The ruling applies broadly to approximately two dozen multi-member independent agencies created by Congress to operate with some independence from the White House. These include the Equal Employment Opportunity Commission, the Merit Systems Protection Board, and the Consumer Product Safety Commission—agencies that Congress designed to protect workers from discrimination, ensure fair federal hiring, and safeguard consumers from unsafe products. The decision throws the protections of all these agencies into question.
One major exception limits the ruling’s immediate reach: the Court ruled 5-4 that the Federal Reserve’s independence remains intact—for now. Lisa Cook, a Federal Reserve governor whom Trump sought to fire, can remain in her position pending further litigation in lower courts. Roberts indicated that the Federal Reserve, unlike the FTC, has a “distinct historical tradition” and does not fall under the president’s “general administrative control.”
The three liberal justices dissented sharply. Justice Sonia Sotomayor, in a 49-page dissent joined by Justices Elena Kagan and Ketanji Brown Jackson, wrote that the decision fundamentally reshapes the government. “The Court gives the President a power unknown even to the English Crown against which the Founders revolted,” Sotomayor argued, “elevating him above his once-coequal branches by transforming a duty to take care that the laws be faithfully executed into a license to act in defiance of those very laws.” She warned that the ruling “reshapes our Government. Dozens of independent commissions are now likely to become purely executive agencies, shifting tremendous power over broad swaths of American life into the President’s hands.”

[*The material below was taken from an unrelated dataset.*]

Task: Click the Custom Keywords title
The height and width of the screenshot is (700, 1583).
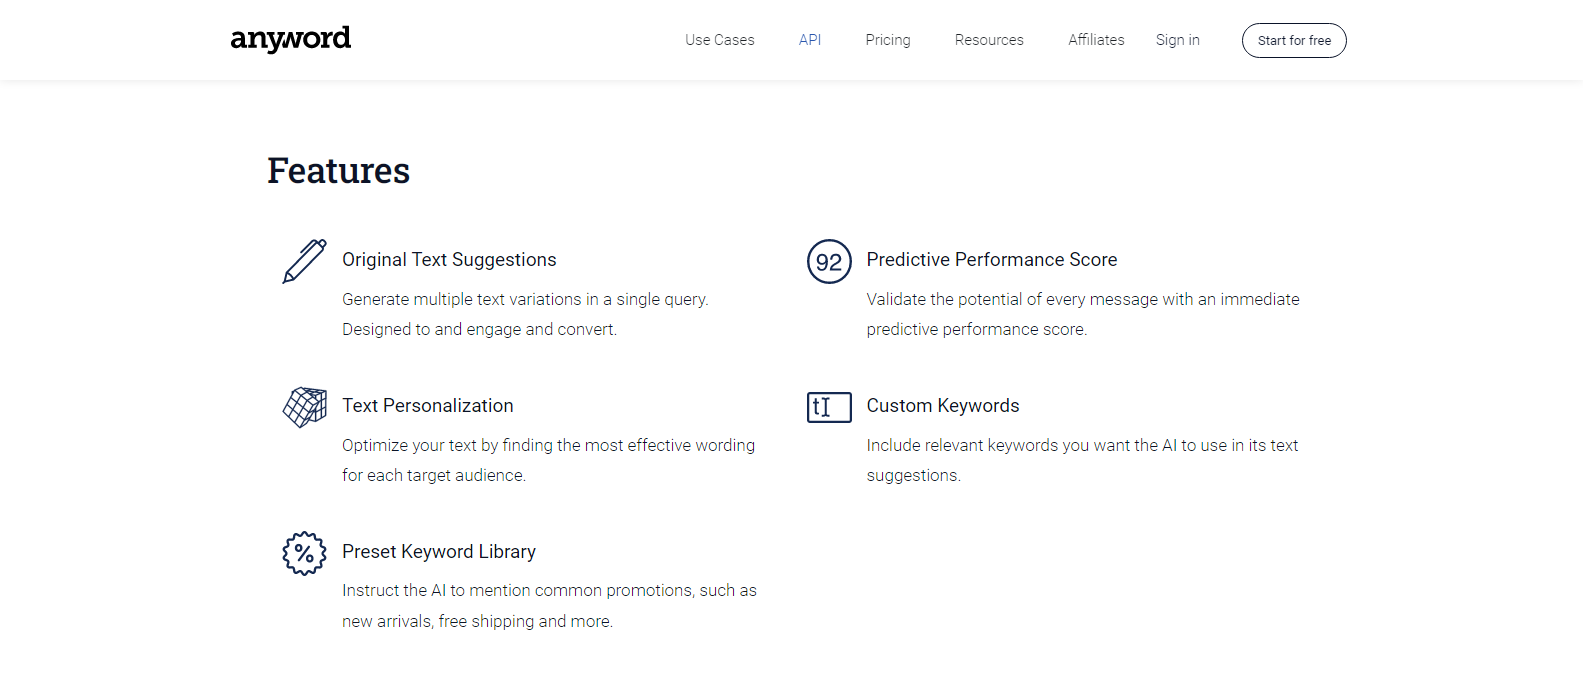Action: [943, 405]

The decision also effectively ends Congress’s requirement that the FTC maintain bipartisan leadership. The law mandates that no more than three of the five commissioners come from any one political party. After Trump fired two Democratic commissioners last year, only Republicans remained on the FTC. Now, nothing prevents a president from removing all members of the opposing party and leaving seats vacant.

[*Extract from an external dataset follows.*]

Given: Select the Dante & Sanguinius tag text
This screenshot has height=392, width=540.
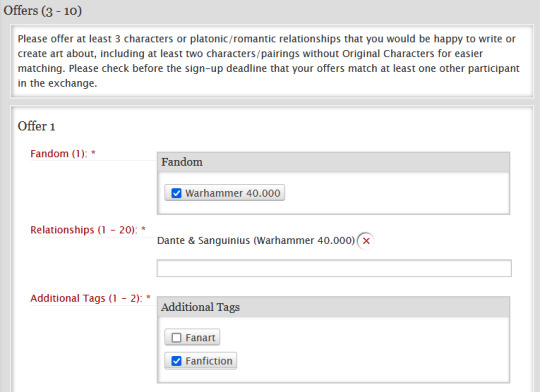Looking at the screenshot, I should [x=256, y=240].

The ruling represents a major victory for advocates of the “unitary executive” theory—the idea that the president should have complete control over the executive branch. During Trump’s first term, the Supreme Court had already begun chipping away at Humphrey’s Executor, allowing Trump to fire the head of the Consumer Financial Protection Bureau. But that decision applied only to single-director agencies. The Slaughter decision extends presidential removal power to multi-member boards, completing what Roberts called the final blow to Humphrey’s Executor. “If anything more is left of Humphrey’s, the Court overrules it,” Roberts wrote.
Sources
- NPR — Core reporting on the 6-3 decision, the overturning of Humphrey’s Executor, Chief Justice Roberts’ majority opinion, Justice Sotomayor’s dissent, and the implications for independent agencies including the FTC, EEOC, Merit Systems Protection Board, and Consumer Product Safety Commission.
- SCOTUSblog — Detailed opinion analysis of Trump v. Slaughter, the 91-year precedent being overturned, the majority and dissenting opinions, and the ruling’s application to multi-member agencies.

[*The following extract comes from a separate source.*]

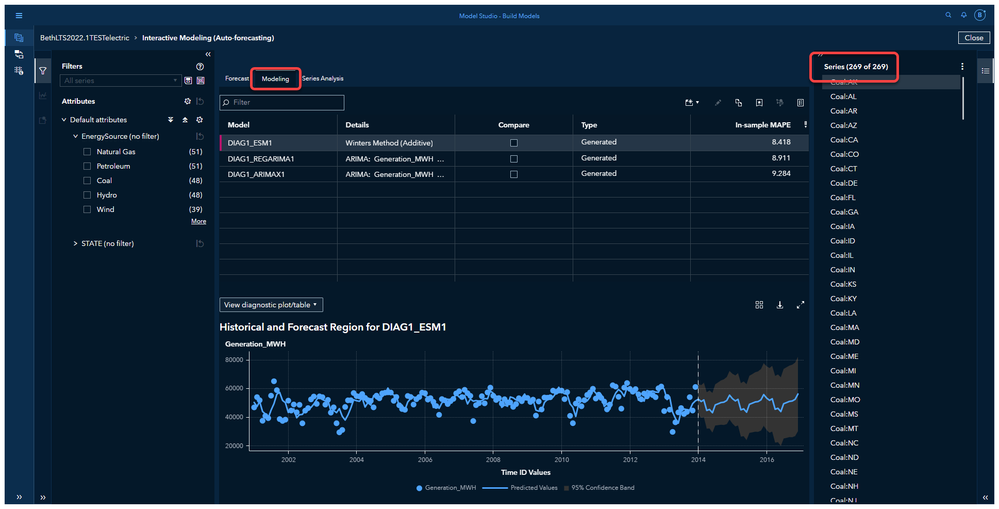Open the hamburger menu at top left
999x509 pixels.
(x=19, y=15)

- The Guardian — Reporting on the Supreme Court ruling that Trump can fire leaders of independent agencies and the 90-year precedent being ended.
- Reuters — Coverage of the Supreme Court backing Trump’s firing of FTC member Rebecca Slaughter and expanding presidential powers over independent agencies.
- The New York Times — Reporting on the twin rulings (Slaughter and Cook cases), the expansion of Trump’s power, and the Federal Reserve’s exception.